§ Section du document
----

Frédéric n’est pas content de notre questionnaire. Mais il a répondu. De façon sèche ou abrupte, mais répondu. Par exemple, à la question qui demande s’il est grave que les enfants « n’arrivent pas à lire », il dit : « C’est eux qui peuvent répondre ».

Pas d’accord. Même si la question, en sa brièveté, est terriblement insuffisante (et je serais embarrassée pour y répondre), il s’agit d’une question politique. Les enfants ne peuvent pas, ne doivent pas, répondre à des questions politiques. Comment le pourraient-ils, alors qu’ils sont en train d’apprendre (et il leur faudra des années) à évaluer si une chose est grave ou non ? Comment le devraient-ils, sauf à vouloir les expulser de l’enfance ?

Encore l’enfance...

Je relis ma première phrase. « Frédéric n’est pas content. » Elle rend un son bizarre. On dirait une phrase ironique qui ferait mine de parler d’un enfant. Mais je n’ironise jamais sur une réponse à un questionnaire. En vérité, tous ces nouveaux pseudonymes qui sont des prénoms, parfois même des sortes de sobriquets, impriment au discours les citant une familiarité étrange et imprévue qui fait toujours légèrement dévier son sens ou son ton.

----

§ Données enregistrées
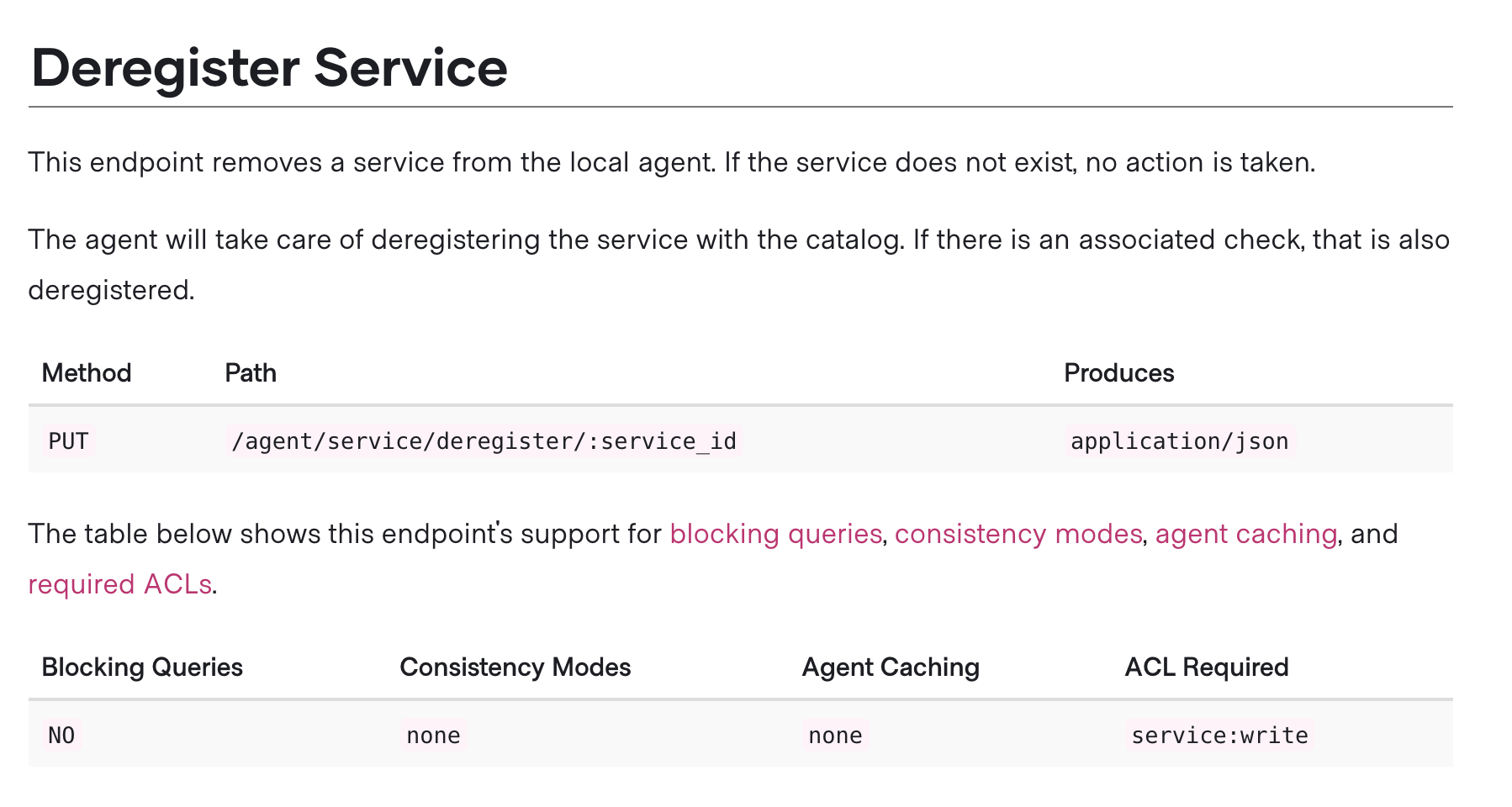The width and height of the screenshot is (1512, 807).
Task: Click the Path column header
Action: pyautogui.click(x=251, y=372)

----

§ Travail à faire
Prolongez le texte sur la réponse de Frédéric au questionnaire en reprenant juste après sa dernière phrase.

§ Résultat obtenu
Décidément, il va falloir que nous réfléchissions à cette affaire des pseudonymes. Elle n’est pas anodine. Elle ne concerne pas que les « identités » (ou plutôt, les identifications), ni seulement le rapport entre public et privé. Elle est, en un sens, littéraire également.

Victor Béguin commente aujourd’hui une très belle mais très délicate citation d’un texte connu sous le titre Le plus ancien programme systématique de l’idéalisme allemand et probablement écrit par Schelling. Prononçant l’exigence d’une nouvelle mythologie, le passage se termine sur une phrase à tonalité prophétique, « Alors régnera parmi nous l’unité éternelle ». Cette « unité éternelle », Victor Béguin la déplace avec rigueur et fermeté vers la transitionnalité, avant de relancer : « Voilà ce qui serait devant nous ».

Vraiment, je ne sais pas. Il faudra troubler encore le miroir, déplacer encore.